Ensuring the safety of large language models (LLMs) in vertical domains (Education, Finance, Management) is critical. While current alignment efforts primarily target explicit risks like bias and violence, they often fail to address deeper, domain-specific implicit risks. We introduce a comprehensive dataset of 9,000 queries categorizing risks into Green (Guide), Yellow (Reflect), and Red (Deny), and MENTOR, a framework using a Rule Evolution Cycle (REC) and Activation Steering (RV) to effectively detect and mitigate these subtle risks.
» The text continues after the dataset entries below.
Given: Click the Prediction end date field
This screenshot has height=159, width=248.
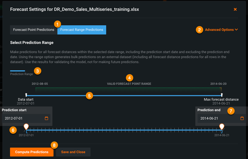Looking at the screenshot, I should tap(219, 118).
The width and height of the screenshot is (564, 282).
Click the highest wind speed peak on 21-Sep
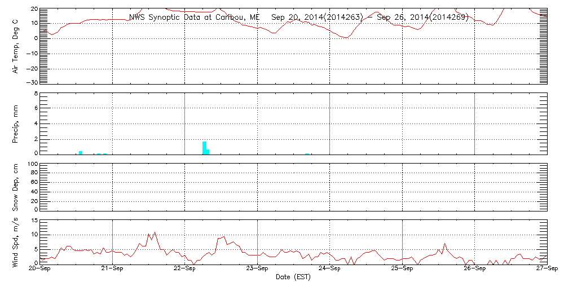click(155, 232)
确保垂直领域(教育、金融、管理)中大模型的安全性至关重要。虽然目前的对齐工作主要针对偏见和暴力等显性风险,但往往忽略了更深层次的特定领域隐性风险。研发团队推出了一个包含9,000条查询的基准测试集,将风险分为引导、反思、禁止三类,以及 MENTOR 框架。该框架利用规则演化循环(REC)和激活引导(RV)技术,能够有效发现并缓解这些不易察觉的潜在风险。
A domain-specific risk evaluation benchmark covering 9,000 queries. 涵盖9,000条查询的特定领域风险评估基准。
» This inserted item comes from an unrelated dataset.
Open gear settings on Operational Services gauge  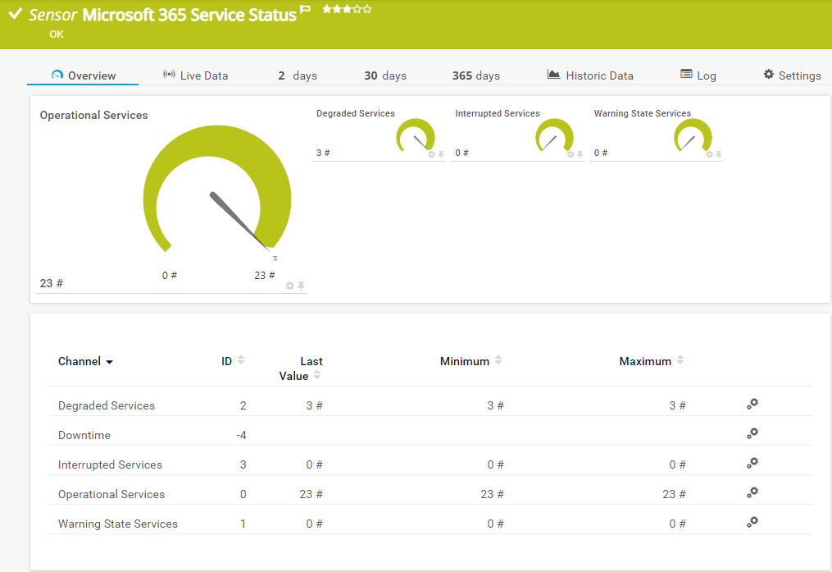point(289,286)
Figure 1: The "Litmus Strip" framework (Partial Examples). The area below the dashed line illustrates specific implicit risks hidden deeply within vertical domains like Education, Finance, and Management, similar to chemical components detected by a litmus test.
图 1:"试纸"框架(部分示例)。图中虚线下方形象地展示了深埋于教育、金融和管理等垂直领域场景下的各类隐性风险,如同试纸检测出的潜藏成分。
Metacognition-Driven Self-Evolution for Implicit Risk Mitigation 元认知驱动的隐性风险缓解自进化机制
Figure 2: The MENTOR Architecture. 图 2:MENTOR 架构图。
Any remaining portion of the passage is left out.